Andries Botha answers the following question

This video is copyleft.
We recommend the latest Apple Quicktime Player.

Andries Botha's biography
Send this video to a friend
Download this video (right click)

Question

what is the purpose of public international law if there are no effective enforcement mechanisms to apply it? Maria Kyriacou


Answer

Andries Botha: Look, Maria I don’t know if I can really answer this, I’m not a - I don’t know enough about public international law. But sometimes international law is put in place in order for it to embody a principal rather than a practice. You know there have been examples where people have been brought to book, where the international legal community, or the international public opinion if you wish, has forced transgressors to be held account, when local government has failed to do so. But I think it is a very valid observation. There is no real will, or ability, to govern, or to have international laws governing that which local laws tend to ignore.
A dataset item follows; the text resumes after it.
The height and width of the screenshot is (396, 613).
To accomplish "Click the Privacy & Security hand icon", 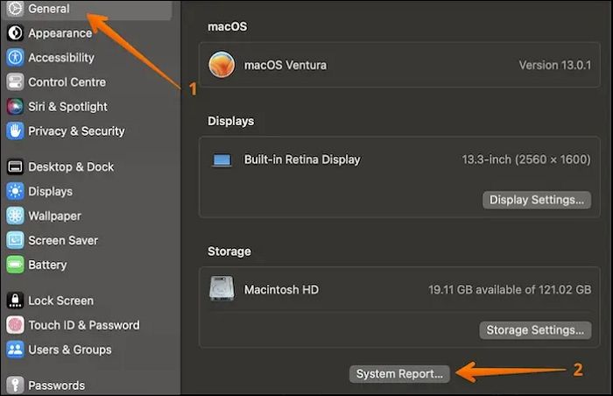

So if a government tends to ignore a law, then it’s very difficult to get an international collegiate to persuade or to coerce a national government. But there are precedents for it. And I think the principal should exist, and we should keep working towards trying to convince –trying to add value or power or empower the idea that government will be held accountable. I mean, in South Africa, where I come from, the global community responded, and isolated the Apartheid government. Sanctions are used in that manner. So I do believe international sanction is important if a national government is transgressive …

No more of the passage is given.